> [Prompt]:
Your answer should be only the lines below from the one with "[Instagram] (758, 2490)" to the one with "[PARTEX不锈钢线夹] (437, 531)", repeated exactly, ends included.

Saved data entries:
········

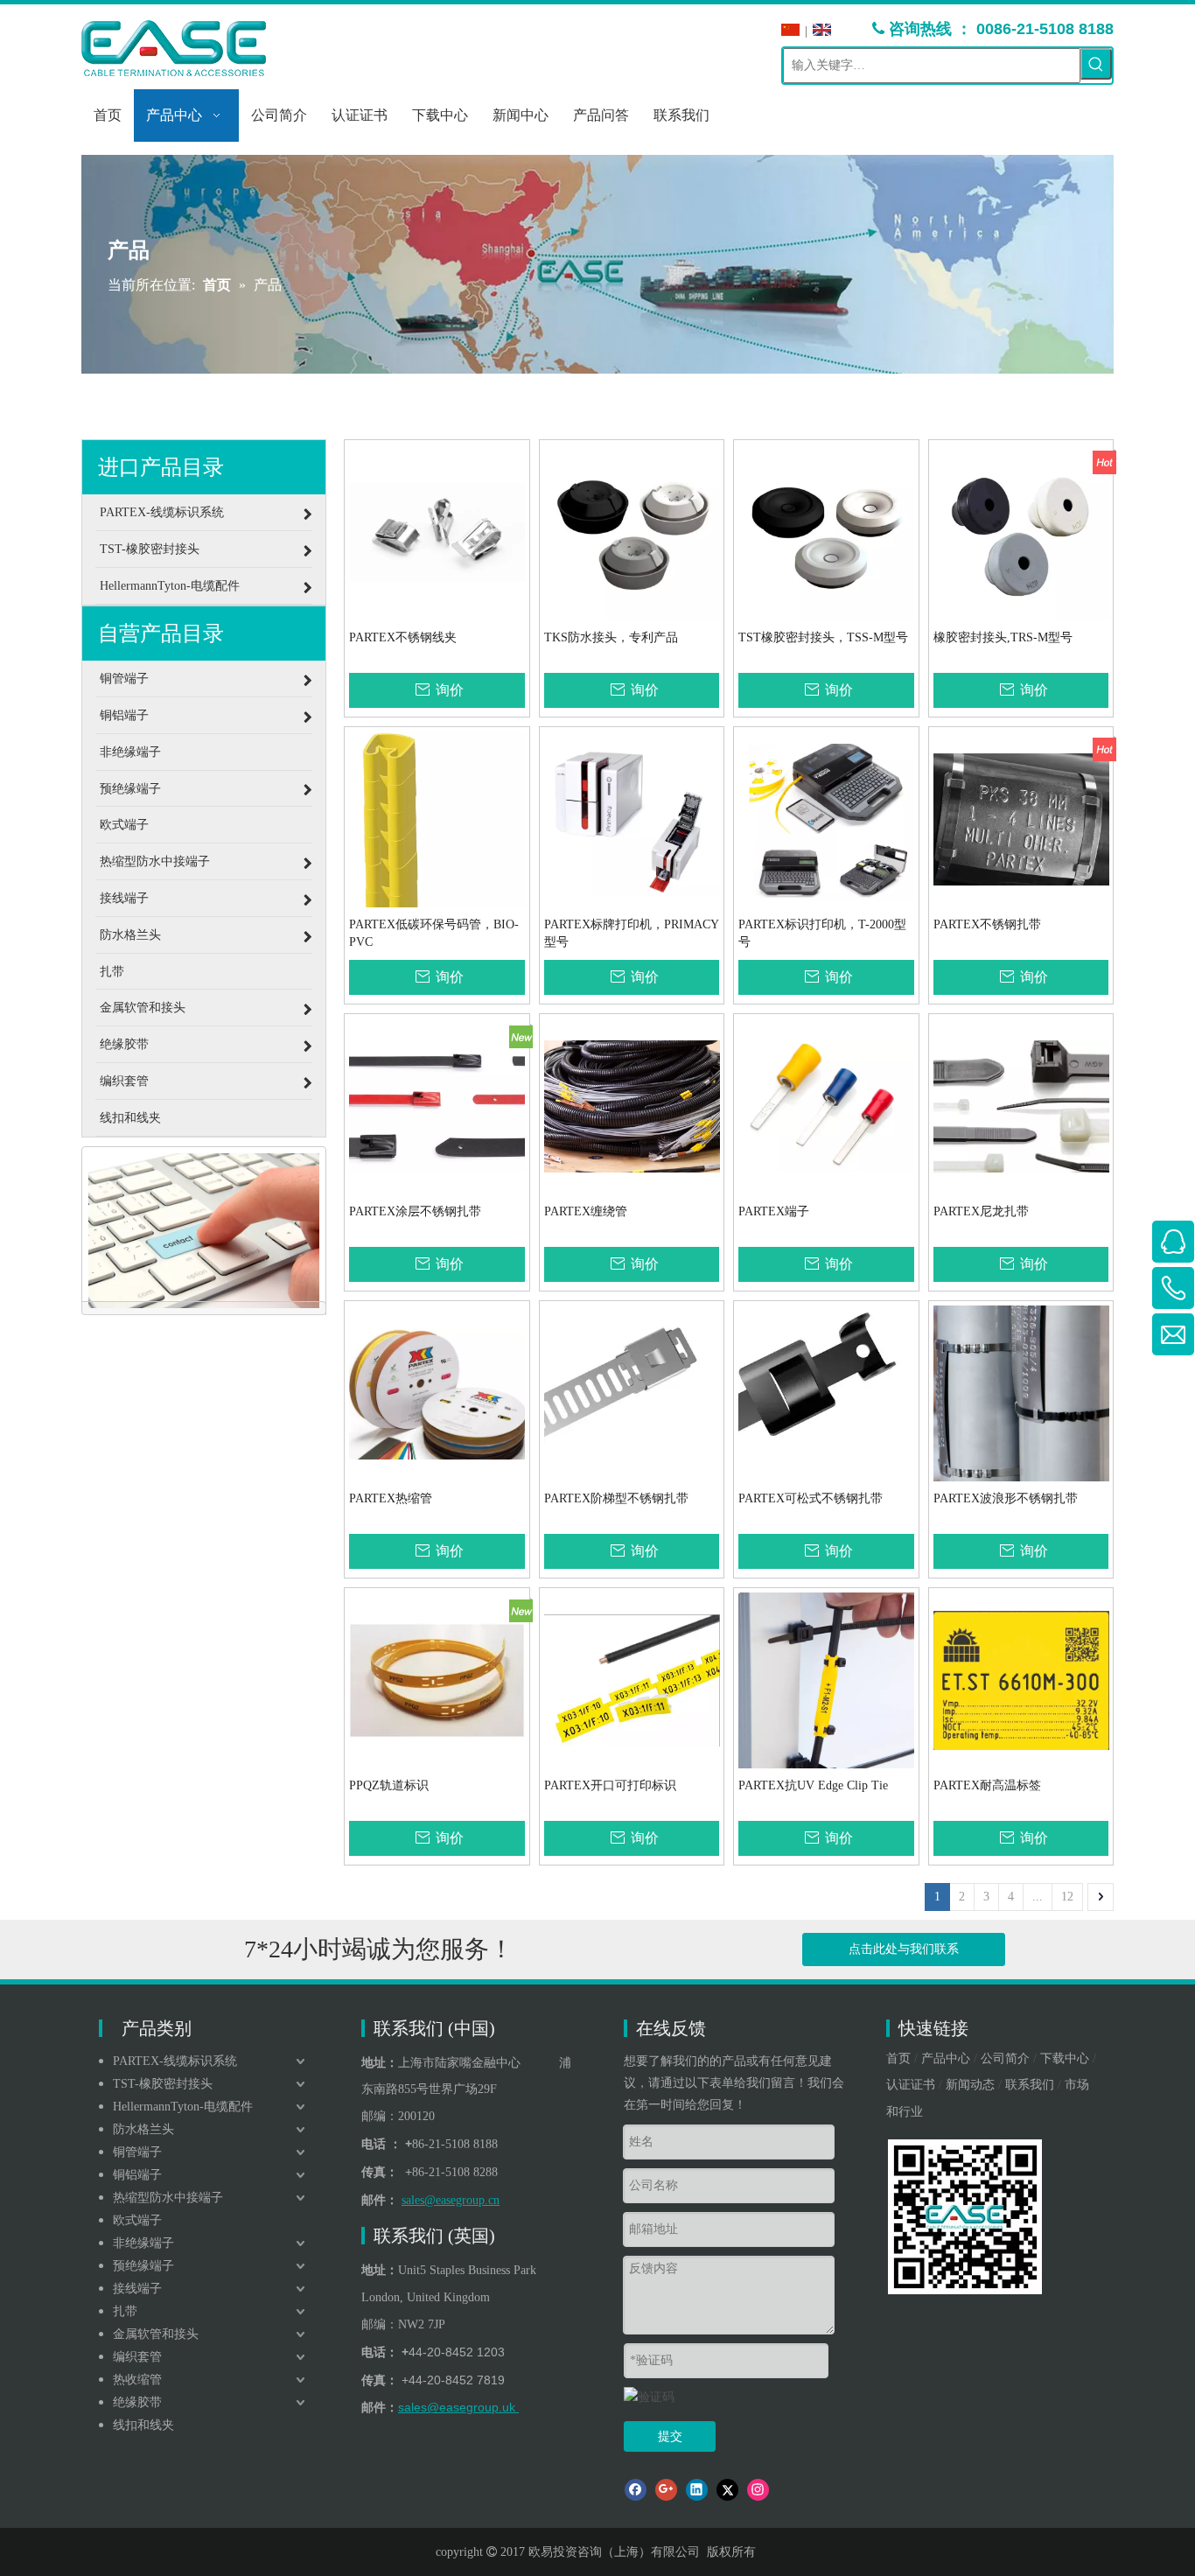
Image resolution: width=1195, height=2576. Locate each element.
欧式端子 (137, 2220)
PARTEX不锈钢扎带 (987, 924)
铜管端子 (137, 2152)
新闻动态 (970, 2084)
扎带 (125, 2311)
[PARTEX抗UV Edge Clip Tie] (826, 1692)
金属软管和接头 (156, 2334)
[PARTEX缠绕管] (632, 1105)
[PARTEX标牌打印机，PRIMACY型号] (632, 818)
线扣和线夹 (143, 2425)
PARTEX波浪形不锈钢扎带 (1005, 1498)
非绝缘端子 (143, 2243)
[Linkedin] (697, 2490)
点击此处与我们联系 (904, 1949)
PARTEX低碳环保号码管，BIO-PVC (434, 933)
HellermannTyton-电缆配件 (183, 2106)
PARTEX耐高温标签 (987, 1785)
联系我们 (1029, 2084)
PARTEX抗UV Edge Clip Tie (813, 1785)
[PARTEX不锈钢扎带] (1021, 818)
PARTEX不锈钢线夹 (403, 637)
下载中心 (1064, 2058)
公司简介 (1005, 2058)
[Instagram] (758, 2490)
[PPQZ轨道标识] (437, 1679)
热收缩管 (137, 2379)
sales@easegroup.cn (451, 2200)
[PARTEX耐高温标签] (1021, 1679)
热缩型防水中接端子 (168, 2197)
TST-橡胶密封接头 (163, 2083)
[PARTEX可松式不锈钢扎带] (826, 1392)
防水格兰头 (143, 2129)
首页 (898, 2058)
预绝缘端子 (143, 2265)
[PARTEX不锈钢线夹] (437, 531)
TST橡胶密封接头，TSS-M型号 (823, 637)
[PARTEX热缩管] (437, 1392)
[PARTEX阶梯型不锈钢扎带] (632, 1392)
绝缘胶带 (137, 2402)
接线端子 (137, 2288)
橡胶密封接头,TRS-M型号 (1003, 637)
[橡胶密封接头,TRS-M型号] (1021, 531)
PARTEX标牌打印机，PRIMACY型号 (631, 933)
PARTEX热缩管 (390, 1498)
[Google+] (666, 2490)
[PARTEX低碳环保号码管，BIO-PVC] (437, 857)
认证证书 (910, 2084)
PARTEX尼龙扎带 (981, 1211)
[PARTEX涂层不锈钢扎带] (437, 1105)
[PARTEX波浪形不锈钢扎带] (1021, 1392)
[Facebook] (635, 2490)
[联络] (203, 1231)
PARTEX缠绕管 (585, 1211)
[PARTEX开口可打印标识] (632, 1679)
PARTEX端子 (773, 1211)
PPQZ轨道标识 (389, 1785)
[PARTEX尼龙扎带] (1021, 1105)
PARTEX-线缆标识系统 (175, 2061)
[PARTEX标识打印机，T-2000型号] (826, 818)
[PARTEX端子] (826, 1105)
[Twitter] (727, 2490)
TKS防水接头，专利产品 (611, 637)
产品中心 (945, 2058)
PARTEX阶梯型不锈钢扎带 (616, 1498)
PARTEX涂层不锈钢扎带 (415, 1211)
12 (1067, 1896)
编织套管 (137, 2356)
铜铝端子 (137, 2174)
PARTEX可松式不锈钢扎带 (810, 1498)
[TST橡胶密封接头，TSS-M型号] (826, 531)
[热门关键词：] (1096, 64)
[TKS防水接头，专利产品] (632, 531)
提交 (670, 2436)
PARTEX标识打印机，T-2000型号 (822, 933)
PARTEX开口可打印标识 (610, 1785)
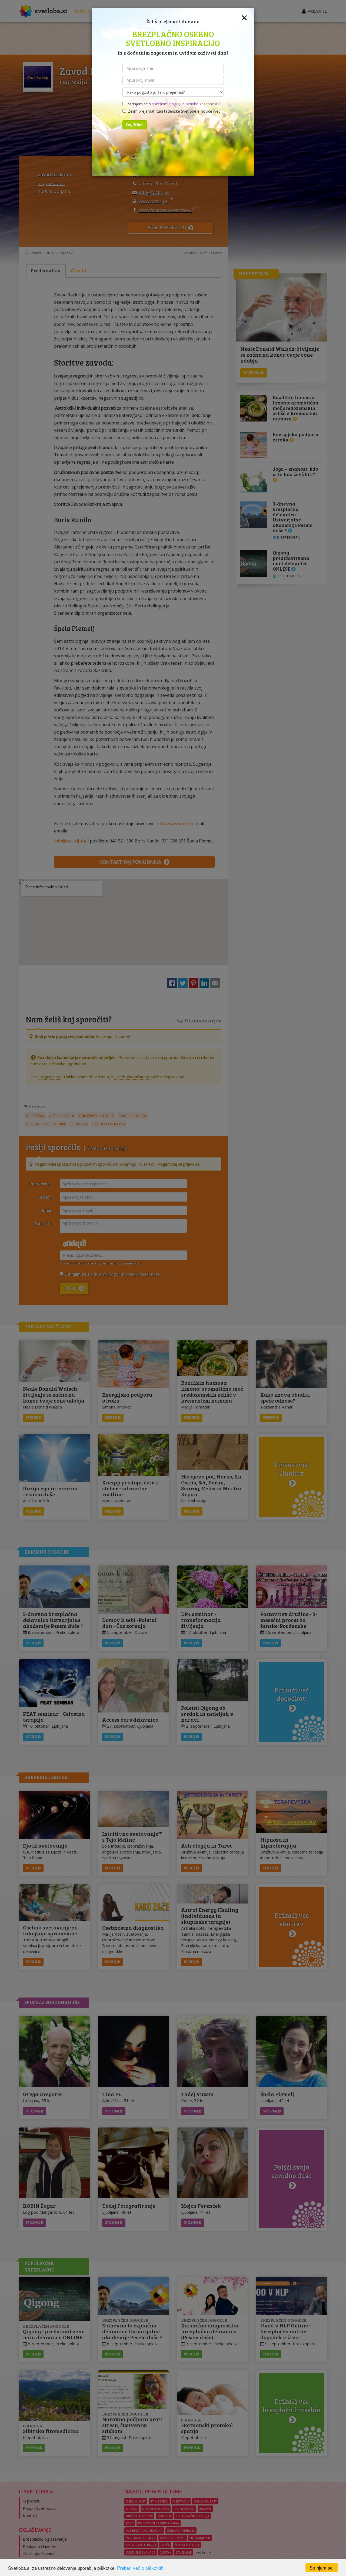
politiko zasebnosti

········

> [Solved problem]:
[Instagram] (758, 2490)
[PPQZ轨道标识] (437, 1679)
热收缩管 (137, 2379)
sales@easegroup.cn (451, 2200)
[PARTEX耐高温标签] (1021, 1679)
热缩型防水中接端子 (168, 2197)
TST-橡胶密封接头 (163, 2083)
[PARTEX可松式不锈钢扎带] (826, 1392)
防水格兰头 (143, 2129)
首页 (898, 2058)
预绝缘端子 (143, 2265)
[PARTEX不锈钢线夹] (437, 531)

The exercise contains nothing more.